___ ТЕКСТ ДЛЯ ЧТЕНИЯ

Голубой, что совершенно очевидно, – цвет неба, а слово «небо» сразу же наводит на мысль о просторе, безграничности и даже бесконечности, так что и у синего цвета те же оттенки смысла. Ясно-синее полуденное небо, чистое от облаков – такое небо бывает в тропиках – предполагает свободу от всех затемнений. Это не теоретический символизм: вы можете действительно ощутить это чувство свободы, видя подобное небо, как это часто случается в Индии или Тибете: оно напоминает огромный купол чистой, глубокой, сияющей голубизны, который не затемняет ни единое облачко. Благодаря этим ассоциациям с безграничным небом синий стал символизировать истину – истину в ее обнаженности, безоблачности, откровенности, истину, подобную синему небу, сияющему и бесконечному. Даже когда в небе есть облака, они появляются и исчезают, а небо за ними остается неизменным. Поэтому синий – не просто цвет реальности, истины, но, говоря более конкретно, цвет реальности в ее вечном, необусловленном аспекте: то, что не изменяется, то, что остается, когда исчезают все преходящие вещи. Следовательно, он символизирует не просто какой-то аспект Просветленного ума, а сам Просветленный ум.

 

Белый – цвет снега, снежных вершин Гималаев – вершин, которые от века к веку оставались неприступными, нетронутыми, незагрязненными. Следовательно, белый – цвет покоя, чистоты, свободы от вмешательства. Это также цвет, играющий центральную роль. В более активном аспекте он символизирует устранение всех преград и трудностей и, следовательно, успокаивающий, умиротворяющий аспект Просветленного ума, развеивающего все дурное и устраняющего все печали. Английский поэт шестнадцатого века Эдмунд Спенсер хорошо уловил подобное чувство в знаменитых строках из эпической поэмы «Королева фей»:

 

Могила, брег спасительной страны,

И после жизни смерть как мир после войны.

______

# РАБОЧЕЕ ЗАДАНИЕ 1:
Как будет выглядеть фрагмент текста, который начинается словами «Белый – цвет снега, снежных» и заканчивается словами «мир после войны.», если заменить в нем «Гималаев» на «Альп»?
# РАБОЧЕЕ ЗАДАНИЕ 2:
Как передать содержание текста в двух предложениях?

___ ВЫДЕРЖКИ ИЗ МАТЕРИАЛА

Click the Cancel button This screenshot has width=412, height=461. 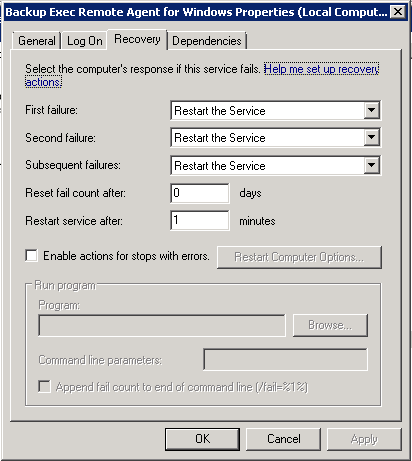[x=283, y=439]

______
___ ВЫДЕРЖКИ ИЗ МАТЕРИАЛА

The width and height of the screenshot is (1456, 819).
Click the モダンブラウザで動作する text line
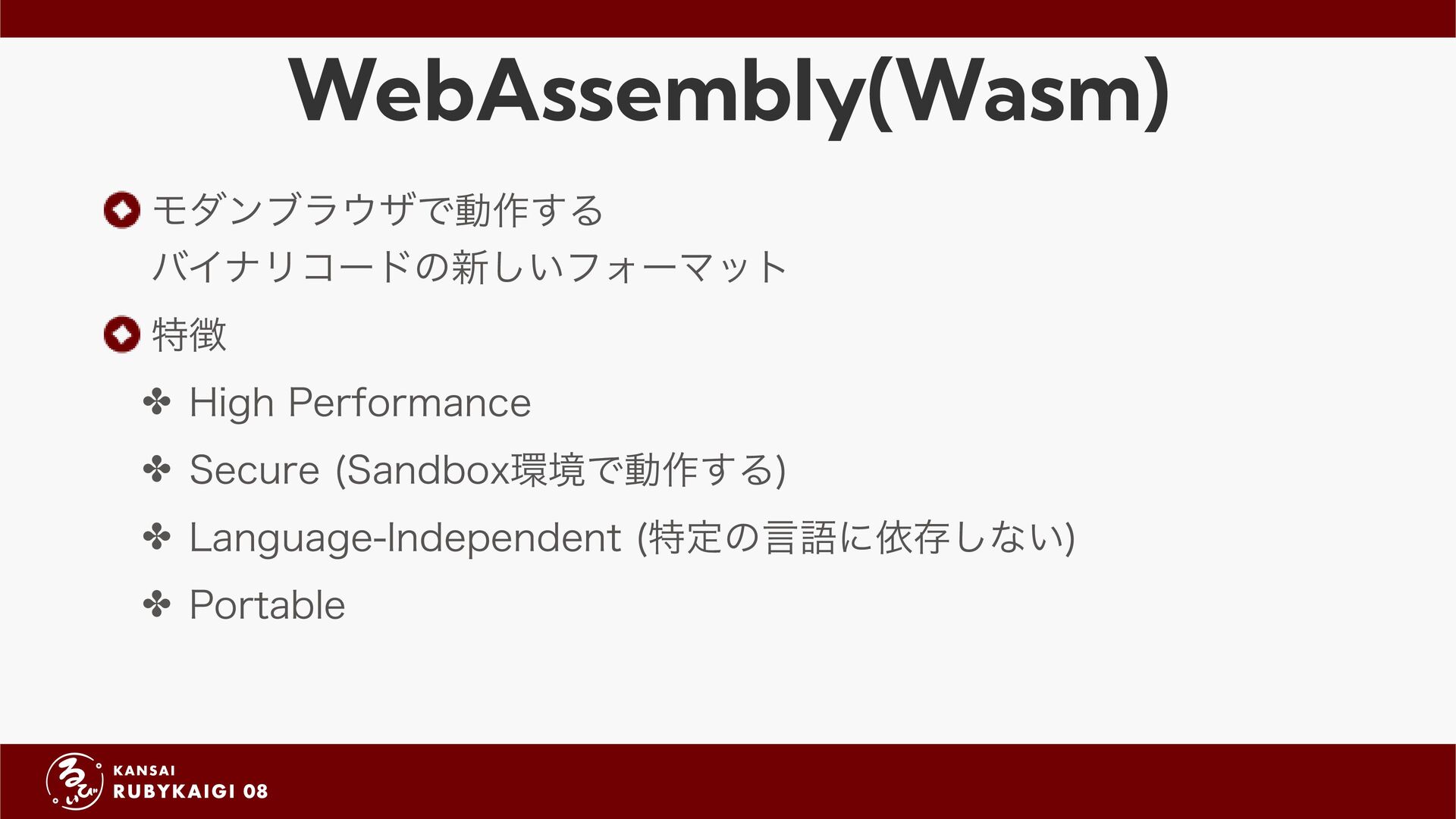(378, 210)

______

# ПИСЬМЕННЫЙ ОТВЕТ 1:
Белый – цвет снега, снежных вершин Альп – вершин, которые от века к веку оставались неприступными, нетронутыми, незагрязненными. Следовательно, белый – цвет покоя, чистоты, свободы от вмешательства. Это также цвет, играющий центральную роль. В более активном аспекте он символизирует устранение всех преград и трудностей и, следовательно, успокаивающий, умиротворяющий аспект Просветленного ума, развеивающего все дурное и устраняющего все печали. Английский поэт шестнадцатого века Эдмунд Спенсер хорошо уловил подобное чувство в знаменитых строках из эпической поэмы «Королева фей»:

 

Могила, брег спасительной страны,

И после жизни смерть как мир после войны.

# ПИСЬМЕННЫЙ ОТВЕТ 2:
Синий как цвет безграничного неба символизирует истину и реальность в ее вечном, необусловленном аспекте, то есть сам Просветленный ум. Белый как цвет снега на неприступных вершинах Гималаев символизирует покой, чистоту и свободу от вмешательства, а в активном аспекте — умиротворяющую сторону Просветленного ума, которая развеивает все дурное и устраняет печали.